Professional standards are ‘not necessarily recognised or adopted consistently’ by pharmacy professionals because they had not been developed with the input of a unified professional view, the Commission reported.

‘This lack of support for the regulatory process from the PLBs undermines the quality of professional leadership and patient safety, care and trust,’ the report added.

  1. Lack of defined scope of practice

Pharmacy professional leadership bodies had ‘yet to define fully’ the scope of practice for pharmacists and pharmacy technicians, the Commission said.

This prevents them from being able to disseminate examples of and implement innovative new ideas and best practice, especially as new technology and ways of working develop, the report added.

  1. Disengagement from professional leadership bodies

Many pharmacy professionals choose not to join professional leadership bodies, which the Commission said undermines the ability of professional bodies ‘to exercise authoritative leadership’.

Co-chairs Mr Clarke and Professor Dame Dacre said that to be able to advocate for pharmacy professions and make the most of the growing opportunity for pharmacy to provide patient care, pharmacy professional leadership bodies ‘will need new members and more resources’, and they encouraged pharmacy professionals to join a professional leadership body or specialist professional group ‘and become a part of the change that we all need to see over the next five years.’
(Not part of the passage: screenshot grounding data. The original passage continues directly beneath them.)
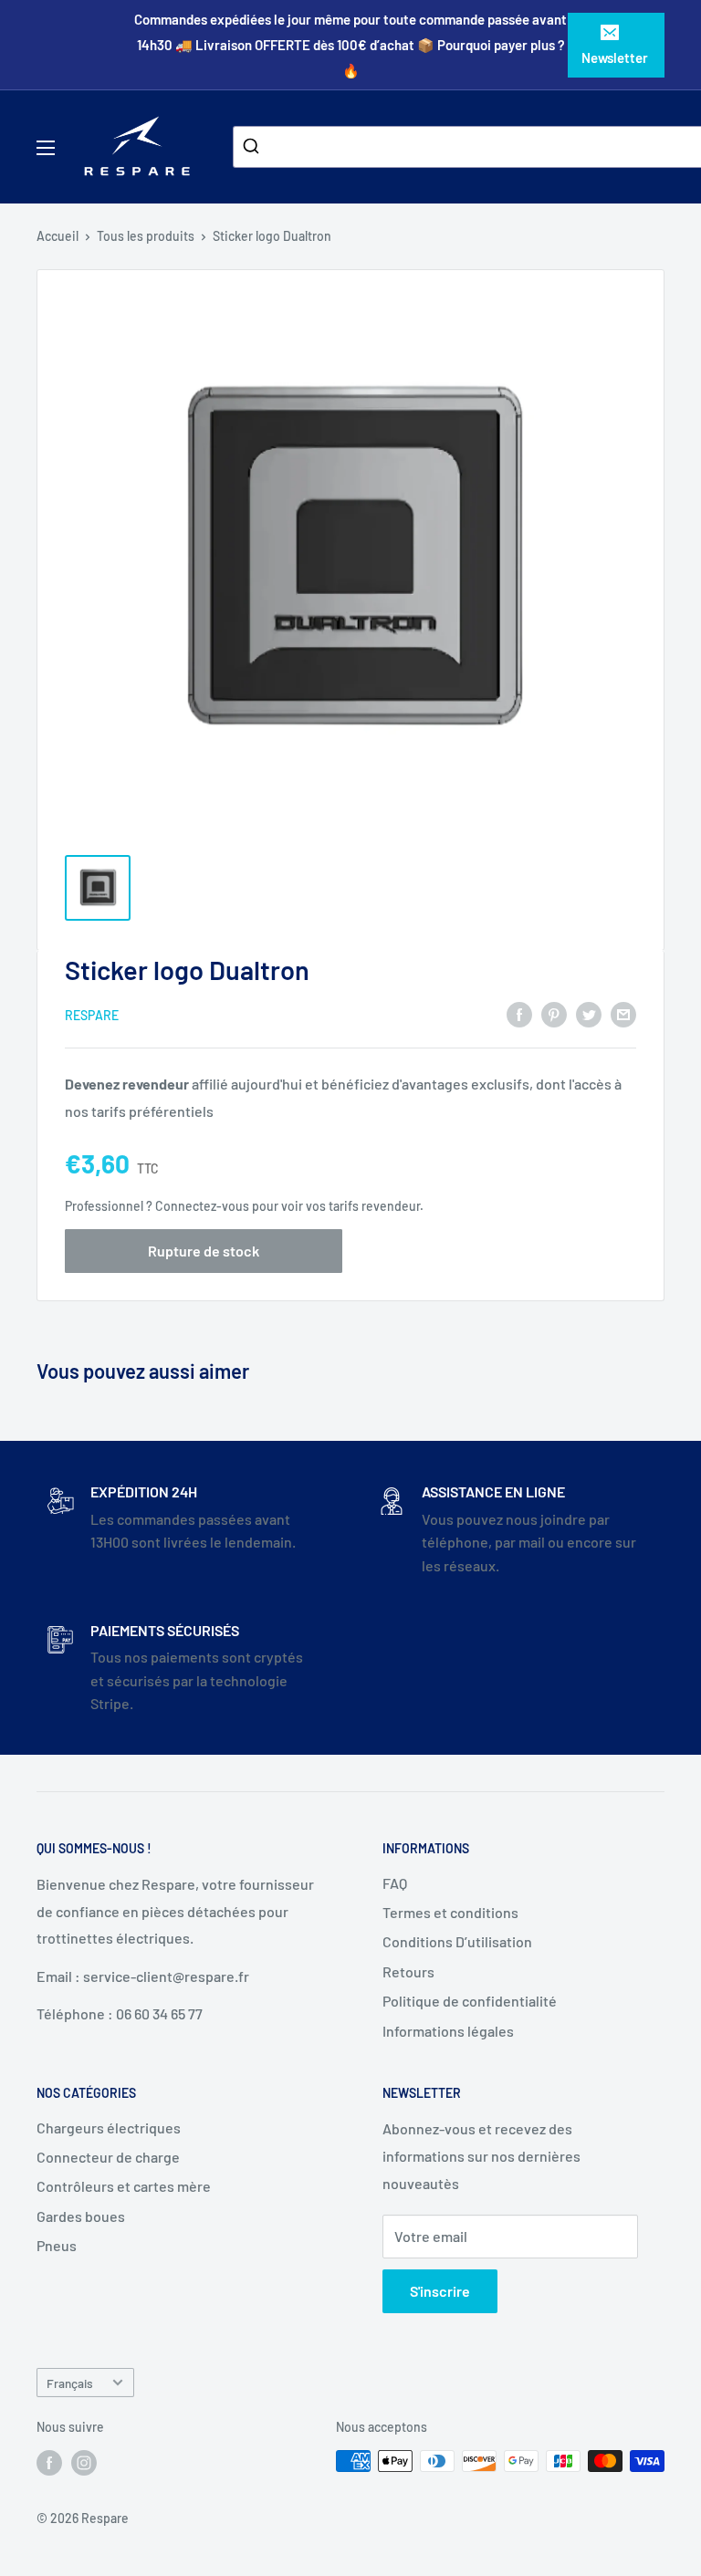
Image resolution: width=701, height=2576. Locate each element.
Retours (408, 1971)
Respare (92, 1015)
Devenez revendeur (128, 1083)
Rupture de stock (203, 1250)
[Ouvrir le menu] (46, 148)
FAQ (394, 1883)
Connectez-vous (202, 1206)
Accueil (57, 236)
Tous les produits (145, 236)
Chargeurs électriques (109, 2127)
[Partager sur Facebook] (519, 1014)
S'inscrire (440, 2291)
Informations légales (448, 2030)
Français (70, 2383)
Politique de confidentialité (469, 2000)
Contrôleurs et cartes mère (124, 2186)
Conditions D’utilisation (457, 1941)
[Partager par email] (623, 1014)
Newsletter (614, 57)
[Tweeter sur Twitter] (589, 1014)
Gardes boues (81, 2216)
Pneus (57, 2245)
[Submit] (253, 147)
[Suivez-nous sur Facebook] (49, 2463)
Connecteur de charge (108, 2156)
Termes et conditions (450, 1912)
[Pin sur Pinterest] (554, 1014)
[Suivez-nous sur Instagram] (84, 2463)
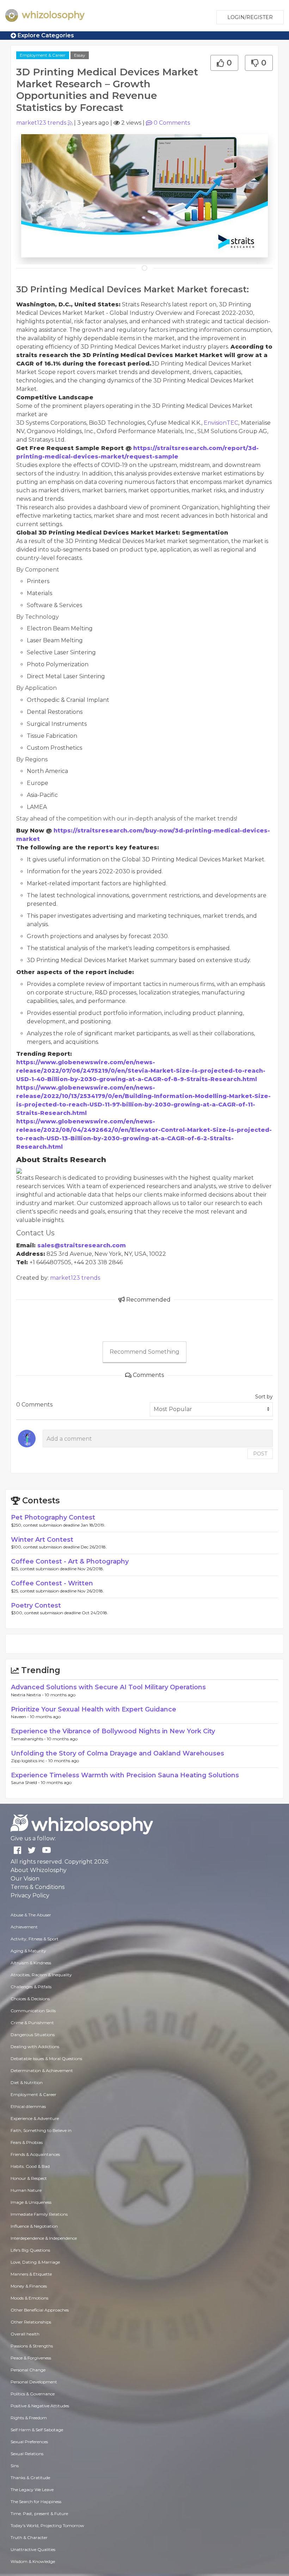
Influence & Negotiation (34, 2226)
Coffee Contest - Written (52, 1583)
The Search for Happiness (36, 2501)
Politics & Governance (33, 2393)
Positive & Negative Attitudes (40, 2405)
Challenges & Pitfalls (31, 1986)
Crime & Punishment (32, 2022)
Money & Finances (29, 2286)
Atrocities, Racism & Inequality (41, 1974)
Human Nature (26, 2190)
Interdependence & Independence (44, 2238)
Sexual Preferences (29, 2441)
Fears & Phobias (27, 2142)
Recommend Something (144, 1351)
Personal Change (28, 2369)
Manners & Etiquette (31, 2274)
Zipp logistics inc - (29, 1760)
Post (260, 1454)
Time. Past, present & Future (39, 2513)
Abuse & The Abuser (31, 1914)
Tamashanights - (29, 1738)
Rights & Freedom (29, 2417)
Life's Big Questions (30, 2250)
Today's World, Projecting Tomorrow (47, 2525)
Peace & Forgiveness (31, 2357)
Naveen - (20, 1716)
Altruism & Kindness (31, 1962)
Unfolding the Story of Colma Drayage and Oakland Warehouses (117, 1753)
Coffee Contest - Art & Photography (70, 1561)
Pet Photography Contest (53, 1517)
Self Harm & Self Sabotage (37, 2429)
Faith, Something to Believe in (41, 2130)
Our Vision (25, 1878)
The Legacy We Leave (32, 2489)
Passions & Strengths (32, 2346)
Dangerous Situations (33, 2034)
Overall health (25, 2334)
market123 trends (41, 122)
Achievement (24, 1926)
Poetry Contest (36, 1605)
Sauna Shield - (26, 1782)
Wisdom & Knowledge (33, 2561)
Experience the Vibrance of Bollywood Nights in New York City (113, 1731)
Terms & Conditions (37, 1887)
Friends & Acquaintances (35, 2154)
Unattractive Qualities (33, 2549)
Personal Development (34, 2381)
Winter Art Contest (42, 1539)
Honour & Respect (29, 2178)
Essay (79, 55)
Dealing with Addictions (35, 2046)
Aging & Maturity (28, 1950)
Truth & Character (29, 2537)
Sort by (264, 1396)
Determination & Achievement (42, 2070)
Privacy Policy (30, 1895)
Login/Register (250, 17)
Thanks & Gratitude (30, 2477)
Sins (15, 2465)
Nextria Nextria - (28, 1694)
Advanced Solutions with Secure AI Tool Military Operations (108, 1687)
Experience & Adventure (35, 2118)
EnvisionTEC (221, 422)
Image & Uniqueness (31, 2202)
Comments (172, 122)
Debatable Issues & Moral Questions (46, 2058)
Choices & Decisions (30, 1998)
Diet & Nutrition (27, 2082)
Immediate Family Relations (39, 2214)
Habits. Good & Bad (30, 2166)
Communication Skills (33, 2010)
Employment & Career (43, 55)
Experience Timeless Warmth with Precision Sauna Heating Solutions (125, 1775)
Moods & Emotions (29, 2298)
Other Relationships (31, 2322)
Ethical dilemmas (28, 2106)
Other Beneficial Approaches (40, 2310)
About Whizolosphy (39, 1870)
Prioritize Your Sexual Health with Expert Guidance (93, 1709)
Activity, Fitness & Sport (35, 1938)
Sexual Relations (27, 2453)
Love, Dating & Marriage (35, 2262)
The Pharmacy Leadership Council group

It is proposed that the group of organisations should have ‘clear and defined goals’ based on the Commission’s recommendations and each group involved would have a ‘duty to collaborate’ while still maintaining their individual identities.

They would also:

  1. Facilitate the development of professional standards, especially with regards to professional values and behaviours;
  2. Work to develop a coordinated and authoritative voice for pharmacy professional leadership, leading to greater engagement with patients, the public, governments, other groups and other professions;
  3. Put infrastructure in place to keep abreast of current and emerging research and best practice and commission scopes of practice, best practice standards and guidance;
  4. Contribute to collaborative development of UK-aligned curricula post-registration education and training.